##### Records #####

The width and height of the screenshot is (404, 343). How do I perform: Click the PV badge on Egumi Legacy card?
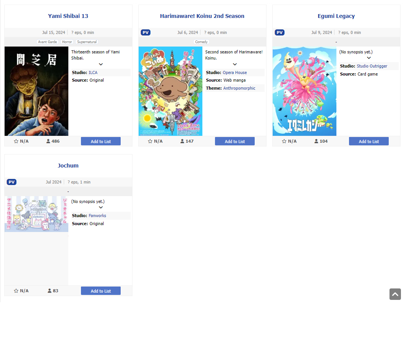click(280, 32)
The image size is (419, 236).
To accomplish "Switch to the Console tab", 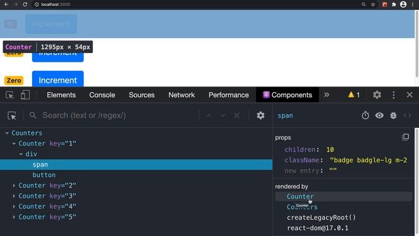I will pyautogui.click(x=102, y=95).
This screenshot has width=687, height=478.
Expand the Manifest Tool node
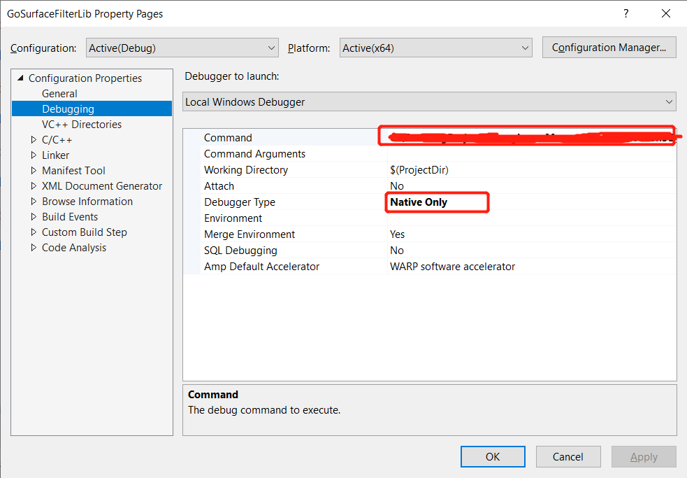(34, 171)
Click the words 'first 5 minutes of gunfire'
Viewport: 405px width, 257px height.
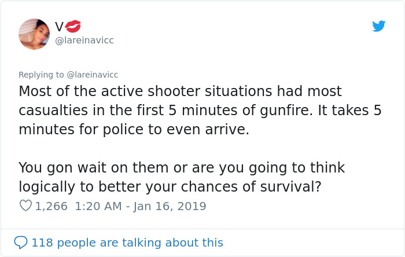[x=235, y=110]
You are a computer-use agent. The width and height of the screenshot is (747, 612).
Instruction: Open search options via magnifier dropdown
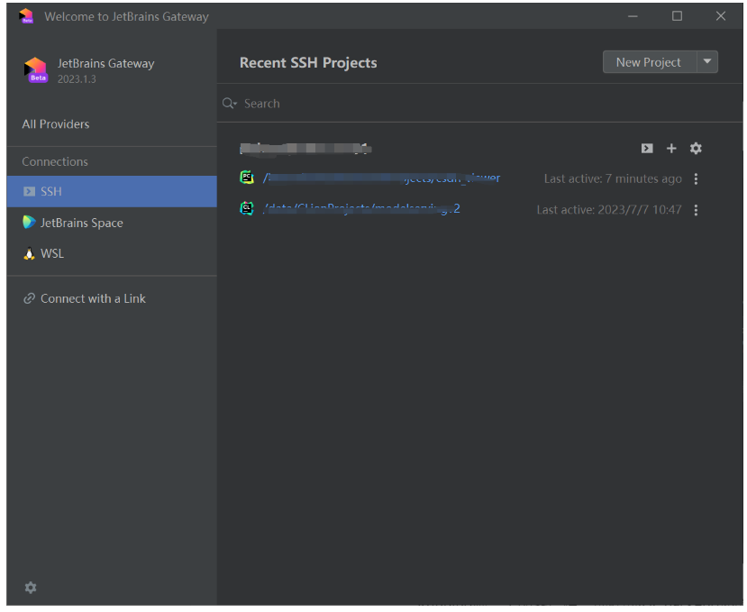coord(230,104)
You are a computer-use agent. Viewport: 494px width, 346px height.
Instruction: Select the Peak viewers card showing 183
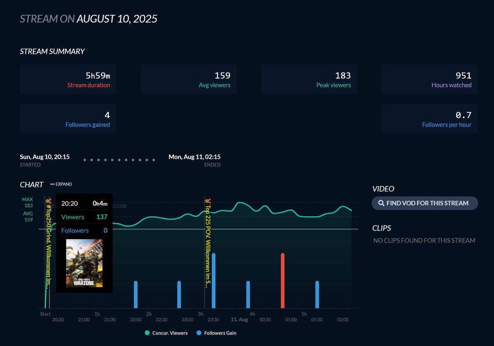pyautogui.click(x=308, y=79)
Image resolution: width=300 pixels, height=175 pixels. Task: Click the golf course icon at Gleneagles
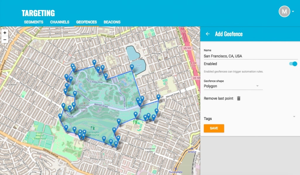[93, 128]
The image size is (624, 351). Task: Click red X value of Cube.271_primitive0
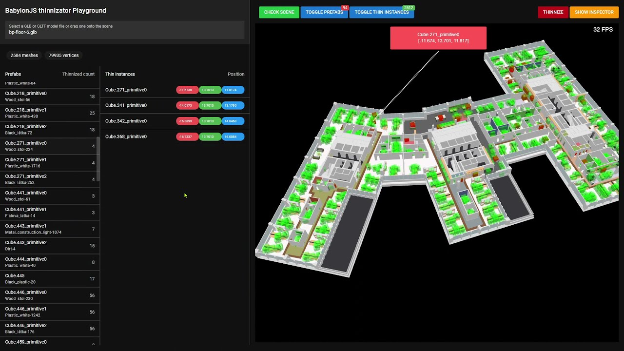tap(187, 90)

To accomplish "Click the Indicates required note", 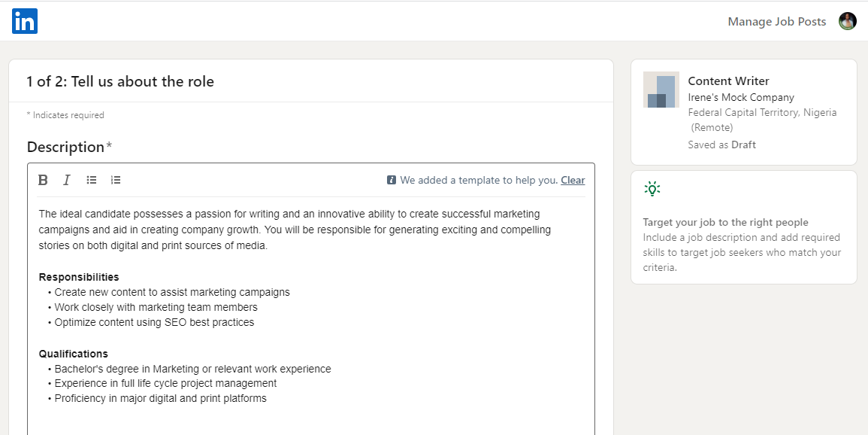I will [x=65, y=114].
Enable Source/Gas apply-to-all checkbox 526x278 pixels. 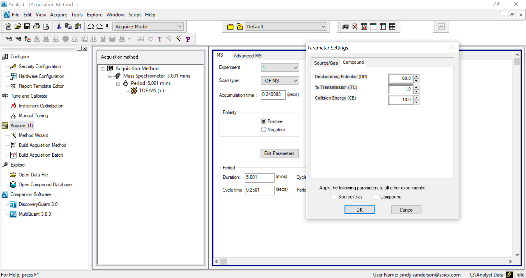(x=335, y=197)
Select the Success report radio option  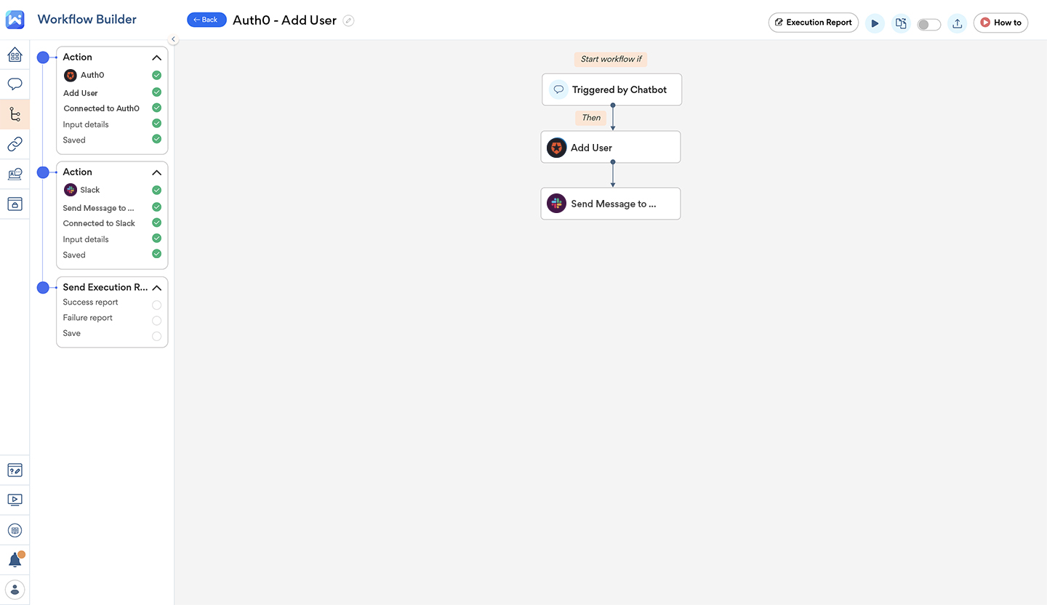[156, 305]
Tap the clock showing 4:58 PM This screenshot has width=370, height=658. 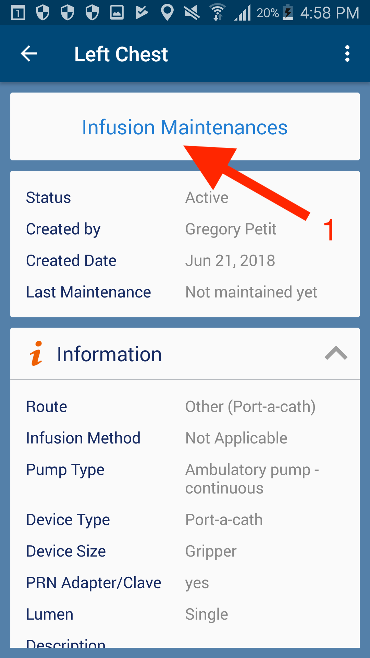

#####

Pull each line containing the word "agent" out of the data above.

Exercise output
You are a computer-use agent. The width and height of the screenshot is (747, 612).
You are a computer-use agent. Viewport: 494px width, 346px height.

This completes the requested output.